Write out each line of the entries exactly, starting at the first and finishing with the line that contains "Task: Open the Live Loops grid".

[Dataset entries]
-- Opening Marker --

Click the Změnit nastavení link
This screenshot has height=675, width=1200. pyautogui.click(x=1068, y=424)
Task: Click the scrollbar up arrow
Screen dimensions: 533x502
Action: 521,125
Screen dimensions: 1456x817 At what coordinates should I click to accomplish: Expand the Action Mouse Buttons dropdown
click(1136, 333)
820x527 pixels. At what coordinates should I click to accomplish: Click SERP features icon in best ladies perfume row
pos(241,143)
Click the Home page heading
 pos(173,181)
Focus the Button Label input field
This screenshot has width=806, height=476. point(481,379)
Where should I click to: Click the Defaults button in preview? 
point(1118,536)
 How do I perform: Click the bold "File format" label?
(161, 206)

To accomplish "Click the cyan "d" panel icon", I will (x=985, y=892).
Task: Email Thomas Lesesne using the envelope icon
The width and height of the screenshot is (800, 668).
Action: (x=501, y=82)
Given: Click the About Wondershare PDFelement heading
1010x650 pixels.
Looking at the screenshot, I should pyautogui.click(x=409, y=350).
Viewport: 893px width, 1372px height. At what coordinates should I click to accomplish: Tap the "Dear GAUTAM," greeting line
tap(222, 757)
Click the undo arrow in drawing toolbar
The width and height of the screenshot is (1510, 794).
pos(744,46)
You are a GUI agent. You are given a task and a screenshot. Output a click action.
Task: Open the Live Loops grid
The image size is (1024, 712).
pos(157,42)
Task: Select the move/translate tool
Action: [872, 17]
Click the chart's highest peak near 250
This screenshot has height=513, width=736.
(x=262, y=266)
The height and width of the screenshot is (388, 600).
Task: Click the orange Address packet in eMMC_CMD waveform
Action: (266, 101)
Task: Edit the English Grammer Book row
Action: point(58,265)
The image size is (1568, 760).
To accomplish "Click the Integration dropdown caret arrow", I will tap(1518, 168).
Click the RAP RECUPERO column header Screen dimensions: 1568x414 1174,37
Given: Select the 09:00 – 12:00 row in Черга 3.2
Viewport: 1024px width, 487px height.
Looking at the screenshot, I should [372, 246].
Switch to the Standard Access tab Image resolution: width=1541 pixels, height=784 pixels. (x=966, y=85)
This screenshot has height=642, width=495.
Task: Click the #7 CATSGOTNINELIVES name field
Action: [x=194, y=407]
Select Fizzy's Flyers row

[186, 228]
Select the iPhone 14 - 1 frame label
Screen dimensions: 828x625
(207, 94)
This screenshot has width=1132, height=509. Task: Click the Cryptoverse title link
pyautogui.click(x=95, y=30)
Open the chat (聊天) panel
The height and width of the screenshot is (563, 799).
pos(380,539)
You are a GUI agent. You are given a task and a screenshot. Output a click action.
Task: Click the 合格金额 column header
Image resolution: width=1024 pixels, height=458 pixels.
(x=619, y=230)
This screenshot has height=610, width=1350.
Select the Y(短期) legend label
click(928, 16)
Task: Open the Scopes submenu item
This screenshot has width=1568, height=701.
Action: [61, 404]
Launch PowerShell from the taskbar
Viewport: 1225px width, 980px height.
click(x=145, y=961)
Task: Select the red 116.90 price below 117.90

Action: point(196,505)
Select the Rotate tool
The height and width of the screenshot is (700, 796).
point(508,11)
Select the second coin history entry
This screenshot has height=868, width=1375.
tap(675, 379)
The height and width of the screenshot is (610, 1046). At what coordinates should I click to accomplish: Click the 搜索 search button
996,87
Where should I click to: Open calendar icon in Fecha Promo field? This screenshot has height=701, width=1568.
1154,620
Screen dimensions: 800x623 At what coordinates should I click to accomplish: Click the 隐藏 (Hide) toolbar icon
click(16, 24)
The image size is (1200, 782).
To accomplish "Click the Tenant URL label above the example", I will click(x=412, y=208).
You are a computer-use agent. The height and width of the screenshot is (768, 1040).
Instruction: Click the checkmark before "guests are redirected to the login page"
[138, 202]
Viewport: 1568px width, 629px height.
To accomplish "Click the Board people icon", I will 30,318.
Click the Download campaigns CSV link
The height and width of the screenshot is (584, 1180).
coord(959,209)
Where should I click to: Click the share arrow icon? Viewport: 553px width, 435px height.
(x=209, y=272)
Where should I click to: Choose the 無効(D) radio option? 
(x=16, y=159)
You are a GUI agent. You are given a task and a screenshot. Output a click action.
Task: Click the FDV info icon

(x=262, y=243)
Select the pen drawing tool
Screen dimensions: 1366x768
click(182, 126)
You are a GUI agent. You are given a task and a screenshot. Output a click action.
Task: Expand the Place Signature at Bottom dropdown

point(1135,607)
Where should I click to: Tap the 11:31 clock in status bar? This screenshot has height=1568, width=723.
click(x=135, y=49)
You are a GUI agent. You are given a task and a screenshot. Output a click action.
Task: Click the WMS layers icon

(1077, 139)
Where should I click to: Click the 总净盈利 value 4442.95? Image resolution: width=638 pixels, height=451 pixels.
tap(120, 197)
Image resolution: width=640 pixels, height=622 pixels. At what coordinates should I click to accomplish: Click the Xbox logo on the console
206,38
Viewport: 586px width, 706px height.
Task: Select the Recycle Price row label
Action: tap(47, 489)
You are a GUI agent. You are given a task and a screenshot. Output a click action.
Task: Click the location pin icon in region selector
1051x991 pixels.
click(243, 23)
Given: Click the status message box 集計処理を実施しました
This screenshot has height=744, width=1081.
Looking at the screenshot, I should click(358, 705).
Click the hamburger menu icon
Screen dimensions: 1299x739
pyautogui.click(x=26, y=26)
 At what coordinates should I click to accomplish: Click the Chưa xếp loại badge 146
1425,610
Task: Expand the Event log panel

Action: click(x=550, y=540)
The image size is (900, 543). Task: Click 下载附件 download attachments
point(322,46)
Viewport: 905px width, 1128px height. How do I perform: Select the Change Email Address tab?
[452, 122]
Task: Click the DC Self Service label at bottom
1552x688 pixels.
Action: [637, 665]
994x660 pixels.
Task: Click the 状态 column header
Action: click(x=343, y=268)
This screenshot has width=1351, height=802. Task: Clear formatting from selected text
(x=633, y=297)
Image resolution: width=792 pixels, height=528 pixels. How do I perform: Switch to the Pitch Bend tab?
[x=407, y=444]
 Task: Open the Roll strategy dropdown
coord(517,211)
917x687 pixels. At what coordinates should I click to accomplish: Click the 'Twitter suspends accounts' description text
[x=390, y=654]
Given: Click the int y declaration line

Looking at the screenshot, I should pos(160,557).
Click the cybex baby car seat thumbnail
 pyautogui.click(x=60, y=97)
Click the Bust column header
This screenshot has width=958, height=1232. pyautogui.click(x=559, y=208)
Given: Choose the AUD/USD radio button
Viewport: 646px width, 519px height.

-- Closing Marker --

=== Exercise answer ===
Click the Změnit nastavení link
This screenshot has height=675, width=1200. pyautogui.click(x=1068, y=424)
Task: Click the scrollbar up arrow
Screen dimensions: 533x502
Action: 521,125
Screen dimensions: 1456x817 At what coordinates should I click to accomplish: Expand the Action Mouse Buttons dropdown
click(1136, 333)
820x527 pixels. At what coordinates should I click to accomplish: Click SERP features icon in best ladies perfume row
pos(241,143)
Click the Home page heading
 pos(173,181)
Focus the Button Label input field
This screenshot has width=806, height=476. point(481,379)
Where should I click to: Click the Defaults button in preview? 
point(1118,536)
 How do I perform: Click the bold "File format" label?
(161, 206)

To accomplish "Click the cyan "d" panel icon", I will (x=985, y=892).
Task: Email Thomas Lesesne using the envelope icon
The width and height of the screenshot is (800, 668).
Action: (x=501, y=82)
Given: Click the About Wondershare PDFelement heading
1010x650 pixels.
Looking at the screenshot, I should pyautogui.click(x=409, y=350).
Viewport: 893px width, 1372px height. At what coordinates should I click to accomplish: Tap the "Dear GAUTAM," greeting line
tap(222, 757)
Click the undo arrow in drawing toolbar
The width and height of the screenshot is (1510, 794).
pos(744,46)
You are a GUI agent. You are given a task and a screenshot. Output a click action.
Task: Open the Live Loops grid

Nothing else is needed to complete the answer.